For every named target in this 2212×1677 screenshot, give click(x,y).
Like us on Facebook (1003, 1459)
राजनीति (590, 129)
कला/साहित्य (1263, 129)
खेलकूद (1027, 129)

--

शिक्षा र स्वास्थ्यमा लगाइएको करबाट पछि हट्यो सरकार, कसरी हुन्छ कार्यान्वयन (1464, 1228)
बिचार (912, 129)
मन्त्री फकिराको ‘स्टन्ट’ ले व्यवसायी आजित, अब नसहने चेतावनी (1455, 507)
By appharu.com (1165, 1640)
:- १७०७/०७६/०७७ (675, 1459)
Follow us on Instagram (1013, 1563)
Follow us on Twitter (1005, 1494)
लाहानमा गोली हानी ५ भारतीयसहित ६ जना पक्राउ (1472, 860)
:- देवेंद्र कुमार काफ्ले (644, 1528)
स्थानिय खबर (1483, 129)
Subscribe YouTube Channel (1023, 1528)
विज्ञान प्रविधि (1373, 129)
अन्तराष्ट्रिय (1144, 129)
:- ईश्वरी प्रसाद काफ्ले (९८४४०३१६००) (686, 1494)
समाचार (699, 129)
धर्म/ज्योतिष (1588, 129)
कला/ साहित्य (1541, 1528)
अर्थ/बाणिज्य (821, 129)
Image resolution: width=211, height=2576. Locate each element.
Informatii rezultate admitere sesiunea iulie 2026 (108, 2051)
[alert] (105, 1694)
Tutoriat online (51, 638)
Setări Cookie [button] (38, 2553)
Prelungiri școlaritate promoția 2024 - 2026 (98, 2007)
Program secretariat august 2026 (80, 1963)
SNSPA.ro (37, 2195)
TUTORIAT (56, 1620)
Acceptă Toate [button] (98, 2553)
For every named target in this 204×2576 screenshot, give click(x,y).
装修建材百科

> _EXERCISE_:
If the word "Follow" appears in a line above, copy that line.

> _FINAL ANSWER_:
Follow us on Instagram (1013, 1563)
Follow us on Twitter (1005, 1494)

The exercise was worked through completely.